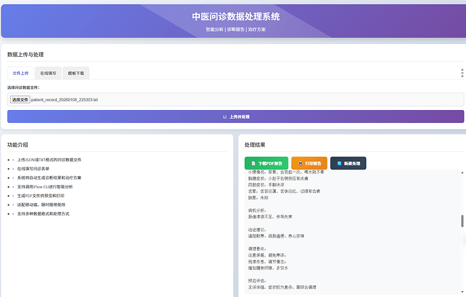Click the 下载PDF报告 button text

click(270, 163)
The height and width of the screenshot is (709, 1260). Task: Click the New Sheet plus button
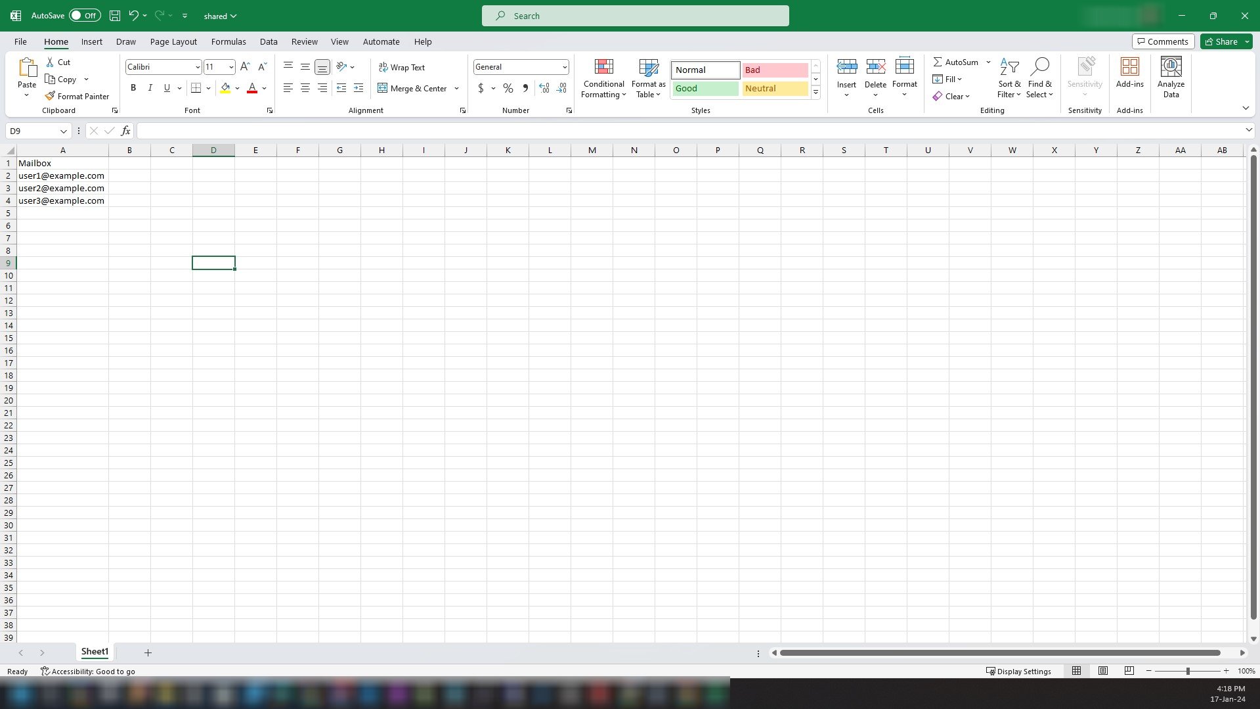coord(148,652)
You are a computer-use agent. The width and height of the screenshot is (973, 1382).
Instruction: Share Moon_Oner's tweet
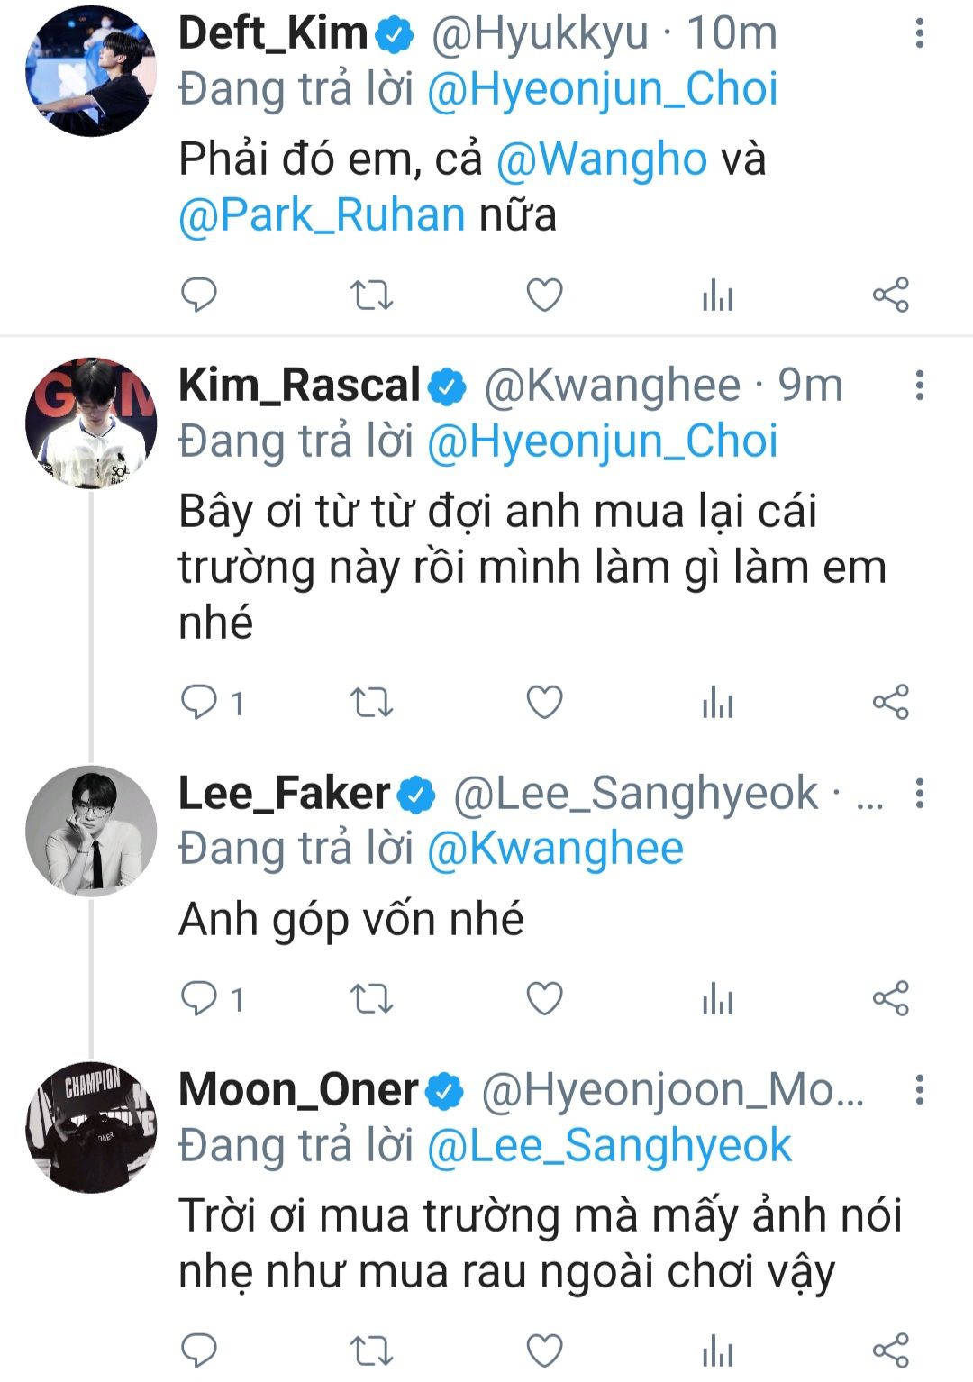tap(890, 1350)
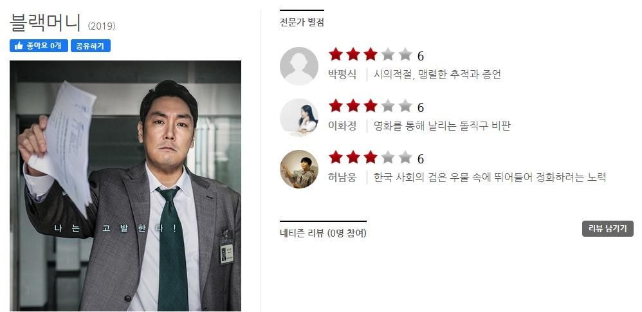The height and width of the screenshot is (312, 642).
Task: Select the 네티즌 리뷰 (0명 참여) header
Action: click(323, 234)
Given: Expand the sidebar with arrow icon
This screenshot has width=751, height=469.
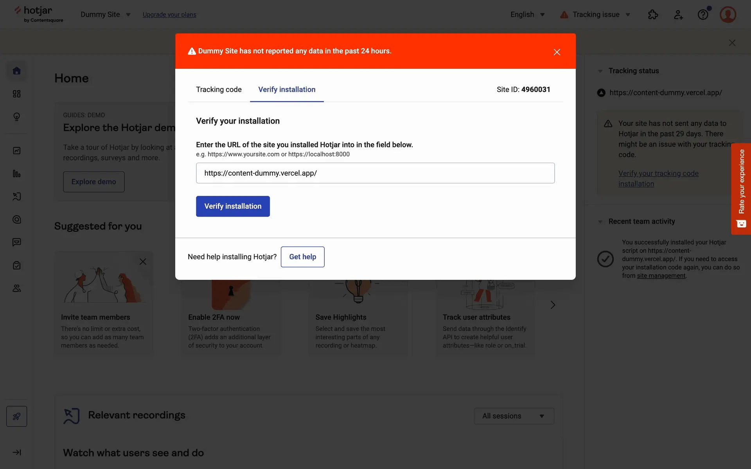Looking at the screenshot, I should tap(16, 452).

• • • • • • •

| Your objective |
Can you repeat all of the data above with "sidebar" switched to "navigation panel", everything else kept the same and the pictures left out?

| Completed exercise |
Click the 下载PDF报告 button text

click(270, 163)
The height and width of the screenshot is (709, 1260). Task: Click the New Sheet plus button
coord(148,652)
You are a computer-use agent. The width and height of the screenshot is (973, 1382).
Instruction: Share Moon_Oner's tweet
tap(890, 1350)
The height and width of the screenshot is (312, 642).
Task: Select the 네티즌 리뷰 (0명 참여) header
Action: click(323, 234)
Given: Expand the navigation panel with arrow icon
This screenshot has width=751, height=469.
Looking at the screenshot, I should tap(16, 452).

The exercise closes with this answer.